Securing the risk mitigation contracts for three Texan wind farms helps hedge against uncertainty stemming from using a "variable, weather-driven fuel source" and power price volatility, Ares stated.
This helps protect cash flow for developer and investors, it added.
There are several variations of a PRS, but common to all of them is a calculation of the expected value of future energy production at a project, adjustments paid depending on actual performance, and the transfer of risk to a third party more capable of handling it.
They have previously been used for new-build wind farms, but Ares’ deals are believed to be the first for repowering projects.
Ares did not confirm the new capacities of the projects.

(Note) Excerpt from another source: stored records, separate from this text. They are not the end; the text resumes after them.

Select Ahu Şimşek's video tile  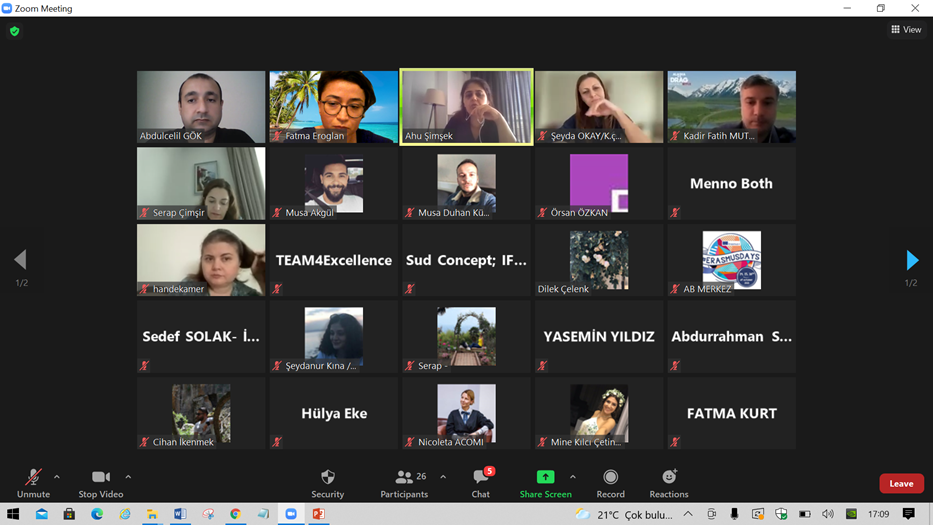point(466,106)
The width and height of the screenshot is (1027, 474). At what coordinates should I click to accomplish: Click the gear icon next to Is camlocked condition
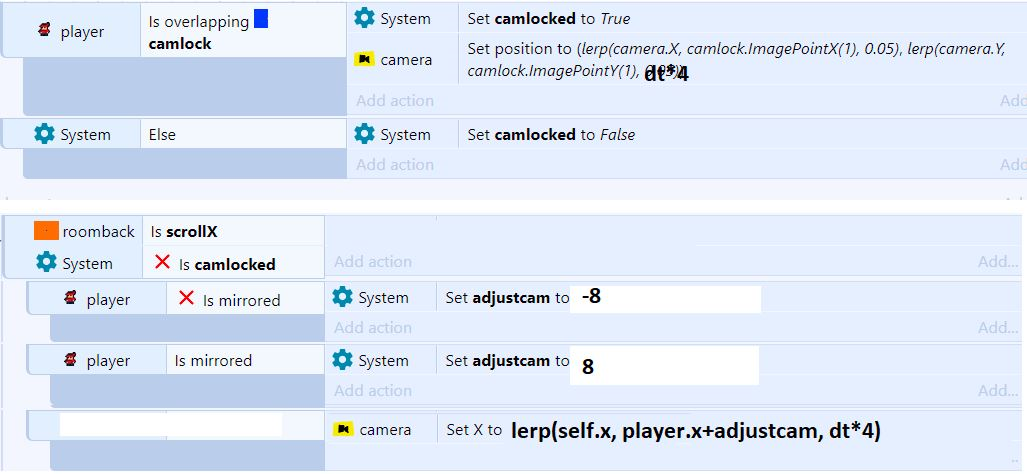pyautogui.click(x=46, y=263)
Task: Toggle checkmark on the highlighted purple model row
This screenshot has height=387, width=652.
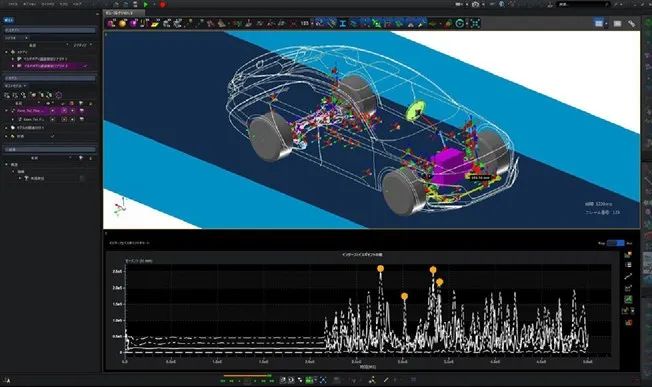Action: tap(85, 66)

One of the asset manager’s funds acquired the three projects from developer BP Wind Energy in December 2018.
At the time, Keith Derman, co-head of Ares’ Infrastructure and Power segment, said: "We expect this investment to benefit from an innovative repowering with efficient new technology and a highly-proven, strong wind resource."
Ares entered into ten-year PRS contracts with insurers Allianz Global Corporate & Specialty’s alternative risk transfer unit and Nephila Climate. Risk and analytics firm REsurety provided the data needed to support the transactions and will serve as the calculation agent on an ongoing basis.

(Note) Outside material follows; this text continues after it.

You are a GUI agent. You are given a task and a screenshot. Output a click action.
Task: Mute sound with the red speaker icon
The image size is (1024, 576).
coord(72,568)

Its CEO Lee Taylor told Windpower Monthly that project owners turn to risk mitigation strategies like the PRS for repowering projects for the same reasons as developers of new-build wind farms.

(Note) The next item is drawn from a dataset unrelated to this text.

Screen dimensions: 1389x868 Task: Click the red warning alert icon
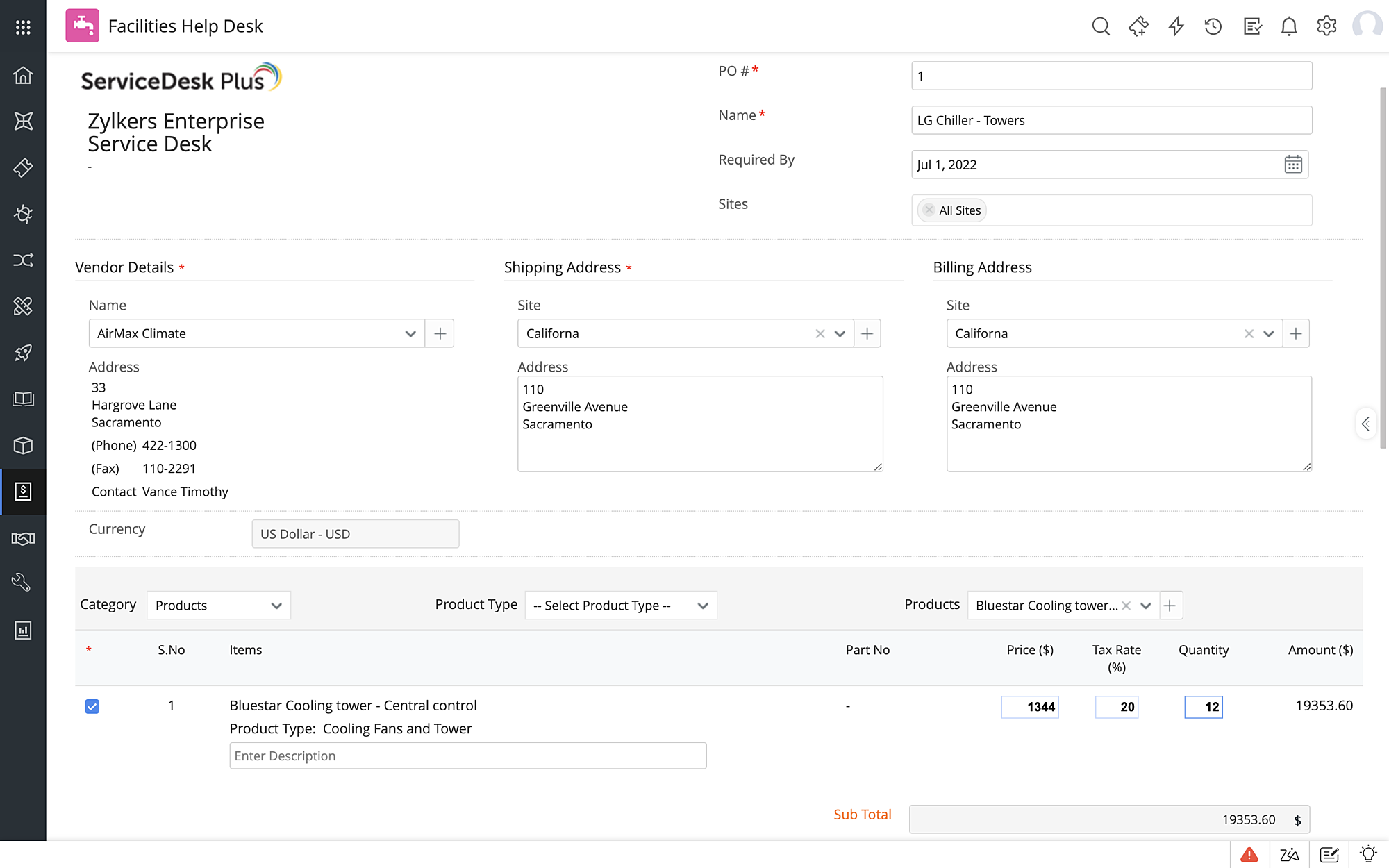1249,855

Securing a reliable, visible revenue stream is attractive to developers, he explained. Investors are also happier with the reduced risk of weather- and price-volatility.
"Proxy revenue swaps provide that future certainty for repowering as for new-build," Taylor added.
While the methods used to calculate the PRS stay the same for repowering or for new wind farms, already-operational wind farms are capable of producing more in-depth data about a project’s likely performance, Taylor explained.
For example, data of wake effect would be more comprehensive at an existing
wind farm and wind resource measurements could be carried out over several years of operation. Together these data could create a better picture of a repowered wind farm’s likely performance and a more robust PRS measurement.
"There is an improvement in the quality of analysis, so we can work with less uncertainty," Taylor said.